About 60 protesters, including members of Hunt's family, rallied along Commerce Boulevard, then marched about a half block to the Saratoga Springs Police Department, chanting "Hey, ho, police brutality's got to go" and "Shot in the back for being black."
Many of the demonstrators came from outside the city and had never met the 22-year-old man who police shot and killed Sept. 10 while he walked with what his family called a toy sword. A lawyer for the family said Friday that an independent autopsy shows Hunt was shot in the back as he ran from officers.
"I think anybody who loses someone should be supported," said demonstrator Maddie Scott, a Lehi resident who does not know the Hunt family. "My heart is just aching for the family."
Marchers decried police violence with signs that included Hunt's picture and statements such as "Excessive Power Equals Excessive Force" and "Unjustified."
Petitions calling for civilian boards to review police actions and body cameras for all officers were circulated and have garnered about 12,000 signatures so far, according to Hunt's aunt, Cindy Moss.
Body cameras "will make us all safer," including the officers who do their jobs well, Moss said. The goal of the requested changes is to prevent someone else from being shot, she said.
The fatal confrontation happened when police responded to a 911 call about a man walking with a samurai-style sword near Walmart at Redwood Road and State Road 73. Cpl. Matthew Schauerhamer and Officer Nicholas Judson confronted Hunt at an adjacent shopping area; he was shot near a Panda Express restaurant.
Hunt's relatives have said the sword, which they call a "katana," was a toy. It was metal, but had a rounded blade that would not cut, they said.
They also say Hunt that day was cosplaying, or costumed role-playing, and pointed to similarities between his apparel that day and that of the character Mugen from the popular animé series Samurai Champloo. Hunt's sketchbooks of Manga-style drawings were displayed at his funeral.
An autopsy report by pathologist J. Wallace Graham, a former chief medical examiner for Utah, says Hunt was shot six times and that three of the bullets entered his body from the back. A shot that hit the left thigh traveled from the left of the body to the right, and no direction was listed for the other two bullets that struck Hunt.

▶ **Extracted records**

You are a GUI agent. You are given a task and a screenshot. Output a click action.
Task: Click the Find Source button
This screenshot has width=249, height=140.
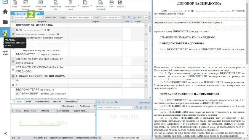(85, 106)
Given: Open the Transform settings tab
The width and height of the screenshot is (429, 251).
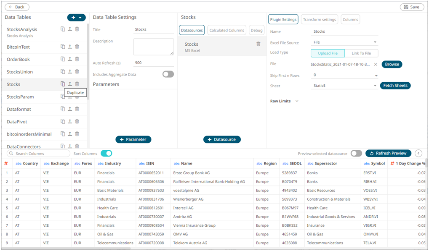Looking at the screenshot, I should click(x=319, y=19).
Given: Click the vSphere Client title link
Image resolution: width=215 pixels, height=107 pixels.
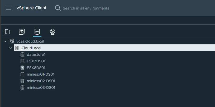Looking at the screenshot, I should pyautogui.click(x=31, y=8).
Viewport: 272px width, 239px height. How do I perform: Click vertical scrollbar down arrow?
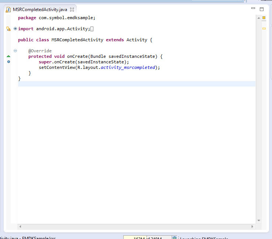(259, 220)
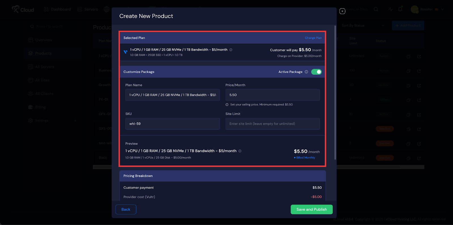Click the activity pulse icon in header
This screenshot has width=453, height=225.
point(390,9)
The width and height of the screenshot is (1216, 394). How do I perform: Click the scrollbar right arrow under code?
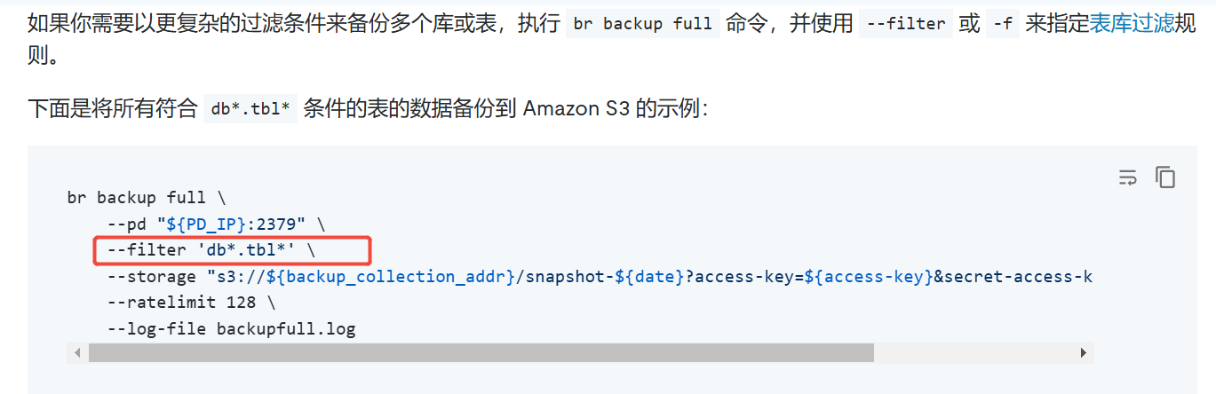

▶ **Questions to answer**
1. Reproduce the stretch of the protest article from "Petitions calling for" through "cut, they said.".
2. In the article about the Saratoga Springs protest, how many signatures have the petitions gathered so far?

▶ **Responses to the tasks**
1.
Petitions calling for civilian boards to review police actions and body cameras for all officers were circulated and have garnered about 12,000 signatures so far, according to Hunt's aunt, Cindy Moss.
Body cameras "will make us all safer," including the officers who do their jobs well, Moss said. The goal of the requested changes is to prevent someone else from being shot, she said.
The fatal confrontation happened when police responded to a 911 call about a man walking with a samurai-style sword near Walmart at Redwood Road and State Road 73. Cpl. Matthew Schauerhamer and Officer Nicholas Judson confronted Hunt at an adjacent shopping area; he was shot near a Panda Express restaurant.
Hunt's relatives have said the sword, which they call a "katana," was a toy. It was metal, but had a rounded blade that would not cut, they said.

2. About 12,000 signatures.